All About Commercial Awnings and Canopies

People who travel to or live in highly urbanised areas in the UK often have their favorite local spots for dining out and enjoying the company of a romantic date, their friends, and their families. Throughout the summer months, they're often seen enjoying a cup of coffee and a bagel or a very hearty lunch at one of the al fresco tables set outside a popular restaurant or coffee shop. This searingly hot season also prods business owners to put up commercial awnings that generally extend from their building's facade and provide cool shade and UV protection to customers and the merchandise on display.

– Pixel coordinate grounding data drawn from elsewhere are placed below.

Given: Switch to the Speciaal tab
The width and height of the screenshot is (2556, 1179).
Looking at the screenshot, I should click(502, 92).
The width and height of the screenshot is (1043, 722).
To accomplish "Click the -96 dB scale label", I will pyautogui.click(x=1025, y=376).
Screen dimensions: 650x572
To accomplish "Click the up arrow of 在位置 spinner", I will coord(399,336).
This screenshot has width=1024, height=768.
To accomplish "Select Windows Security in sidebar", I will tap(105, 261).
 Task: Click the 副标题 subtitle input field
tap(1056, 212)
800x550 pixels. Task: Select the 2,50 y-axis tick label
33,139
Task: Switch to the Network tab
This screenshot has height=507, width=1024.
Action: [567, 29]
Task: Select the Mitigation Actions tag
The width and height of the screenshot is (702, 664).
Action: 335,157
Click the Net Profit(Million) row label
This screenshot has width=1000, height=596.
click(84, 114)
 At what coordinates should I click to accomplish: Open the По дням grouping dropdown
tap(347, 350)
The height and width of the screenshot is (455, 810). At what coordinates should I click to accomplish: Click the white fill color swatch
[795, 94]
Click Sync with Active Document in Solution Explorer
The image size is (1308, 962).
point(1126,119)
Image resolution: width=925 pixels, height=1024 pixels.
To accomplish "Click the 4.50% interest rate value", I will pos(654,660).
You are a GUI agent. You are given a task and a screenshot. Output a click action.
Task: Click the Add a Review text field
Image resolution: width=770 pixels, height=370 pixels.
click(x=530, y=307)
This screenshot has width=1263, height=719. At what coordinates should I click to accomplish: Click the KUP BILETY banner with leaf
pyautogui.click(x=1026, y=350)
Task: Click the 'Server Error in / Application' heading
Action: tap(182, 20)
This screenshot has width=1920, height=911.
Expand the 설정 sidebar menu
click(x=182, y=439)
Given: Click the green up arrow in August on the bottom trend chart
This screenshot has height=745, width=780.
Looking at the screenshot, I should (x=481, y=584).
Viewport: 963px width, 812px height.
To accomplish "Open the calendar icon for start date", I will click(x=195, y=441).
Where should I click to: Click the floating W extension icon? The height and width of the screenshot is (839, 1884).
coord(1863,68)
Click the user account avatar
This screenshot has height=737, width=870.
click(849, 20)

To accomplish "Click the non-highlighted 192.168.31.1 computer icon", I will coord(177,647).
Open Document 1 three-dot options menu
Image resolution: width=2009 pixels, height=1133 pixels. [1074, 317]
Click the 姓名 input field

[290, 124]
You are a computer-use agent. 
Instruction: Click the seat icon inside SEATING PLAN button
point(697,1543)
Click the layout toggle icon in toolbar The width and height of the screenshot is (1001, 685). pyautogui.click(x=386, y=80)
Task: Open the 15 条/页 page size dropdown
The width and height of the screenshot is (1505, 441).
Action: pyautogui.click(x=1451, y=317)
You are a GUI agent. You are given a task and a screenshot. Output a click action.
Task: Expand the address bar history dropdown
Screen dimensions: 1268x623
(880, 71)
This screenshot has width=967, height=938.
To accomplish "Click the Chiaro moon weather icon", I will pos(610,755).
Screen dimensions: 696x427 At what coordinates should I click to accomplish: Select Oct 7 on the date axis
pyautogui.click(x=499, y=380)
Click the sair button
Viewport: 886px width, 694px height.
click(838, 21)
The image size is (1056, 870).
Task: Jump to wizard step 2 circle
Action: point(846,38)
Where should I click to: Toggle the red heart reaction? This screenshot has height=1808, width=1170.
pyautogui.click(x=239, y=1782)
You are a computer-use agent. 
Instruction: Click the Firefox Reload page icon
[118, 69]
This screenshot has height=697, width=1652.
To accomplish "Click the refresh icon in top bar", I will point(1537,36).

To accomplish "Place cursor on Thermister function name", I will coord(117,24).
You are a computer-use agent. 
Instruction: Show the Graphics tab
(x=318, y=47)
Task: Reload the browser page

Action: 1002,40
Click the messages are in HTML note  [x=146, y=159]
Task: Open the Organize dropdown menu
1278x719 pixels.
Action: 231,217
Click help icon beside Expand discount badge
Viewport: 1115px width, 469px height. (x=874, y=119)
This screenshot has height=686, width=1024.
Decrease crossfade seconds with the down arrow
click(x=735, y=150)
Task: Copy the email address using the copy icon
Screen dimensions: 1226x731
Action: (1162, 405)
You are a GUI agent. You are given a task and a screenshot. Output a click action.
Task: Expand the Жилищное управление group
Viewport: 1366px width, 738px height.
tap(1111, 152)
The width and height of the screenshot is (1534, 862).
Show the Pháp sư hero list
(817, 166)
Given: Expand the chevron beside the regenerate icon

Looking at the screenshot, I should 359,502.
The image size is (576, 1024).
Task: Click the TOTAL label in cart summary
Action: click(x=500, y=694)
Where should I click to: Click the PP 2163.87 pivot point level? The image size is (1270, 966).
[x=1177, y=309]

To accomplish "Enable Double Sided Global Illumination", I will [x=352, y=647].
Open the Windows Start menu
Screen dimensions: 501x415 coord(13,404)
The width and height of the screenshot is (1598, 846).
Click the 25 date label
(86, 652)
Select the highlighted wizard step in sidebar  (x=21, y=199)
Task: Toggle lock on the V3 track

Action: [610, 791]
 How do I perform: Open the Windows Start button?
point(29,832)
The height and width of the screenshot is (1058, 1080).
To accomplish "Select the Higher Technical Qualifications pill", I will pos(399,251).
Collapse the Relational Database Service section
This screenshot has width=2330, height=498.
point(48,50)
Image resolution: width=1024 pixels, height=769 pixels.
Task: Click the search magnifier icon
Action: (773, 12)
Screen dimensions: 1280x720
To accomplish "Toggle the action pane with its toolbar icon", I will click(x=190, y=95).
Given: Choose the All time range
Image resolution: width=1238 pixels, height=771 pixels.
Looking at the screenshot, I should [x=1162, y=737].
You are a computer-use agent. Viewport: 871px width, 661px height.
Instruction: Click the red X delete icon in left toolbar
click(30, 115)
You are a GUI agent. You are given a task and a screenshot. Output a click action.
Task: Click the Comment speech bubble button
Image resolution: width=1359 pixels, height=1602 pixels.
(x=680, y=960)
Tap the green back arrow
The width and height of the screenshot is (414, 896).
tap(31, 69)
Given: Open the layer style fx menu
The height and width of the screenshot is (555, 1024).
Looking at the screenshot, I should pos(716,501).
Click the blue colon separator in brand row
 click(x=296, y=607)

The Benefits of Hanging Canopies


Commercial awnings vary in size and shape depending on their location and purpose. Usually, businesses build small canopies above their store's display windows and main entrance. Their narrow bodies and high curving roofs can only shelter one person at a time. They're mainly constructed for protective cover to prevent sunlight and heat from entering the store's interiors. A secondary benefit is their effective use as advertising space for strengthening your brand's identity and market positioning.

The Advantages of Retractable Awnings


In comparison, retractable awnings offer immediate shelter and open-air relaxation to customers. Bigger awnings cover a larger area for al fresco dining and yard sales. For instance, a poolside seating arrangement for a summer party definitely requires an expandable awning. Under these spacious awnings, more people can escape the sun's UV rays, protect their skin from developing cancerous cells, and avoid getting a sunburn.

Different Shapes of Commercial Awnings

Standard shapes for awnings include the Straight Slope with hip ends, the Convex with downward curving front, and the Concave with its front caving inward before dropping to a straight edge. The Casement differs from the usual styles because it doesn't have curves. As an alternative to these ordinary canopies, businesses can put up a simple Sign Box without illumination in front. Otherwise, they can get the Dormer or Pop-up canopy style with the back-lit signage.

Some canopies have large, permanent structures that are often seen covering the main entrances of first-class hotels and apartment buildings. The roof's end connects to the building above its front doors while two thick poles made of iron or steel support its head in front. The short walk towards the front doors is normally covered in red carpet. Sometimes, the canopied entrance has clear plastic walls that protect the guests from the wind-driven rain, the splashes of mud from street puddles, the falling snow, and the swirling smog and grime from the main road.

Generally, these extended awnings have pitched roofs or rounded bodies with flat fronts. Other design styles for an expanded canopy include the Pyramid, the short and stout Dome, the straight-edged Patio, and the Elongated Dome. Most manufacturers make these awnings for businesses in the retail, food service, and hospitality industries. They also offer custom-made designs for storefront awnings and entrance canopies that feature S-Curve trusses, bubble-shaped walls, and miniature spires and towers on the roof.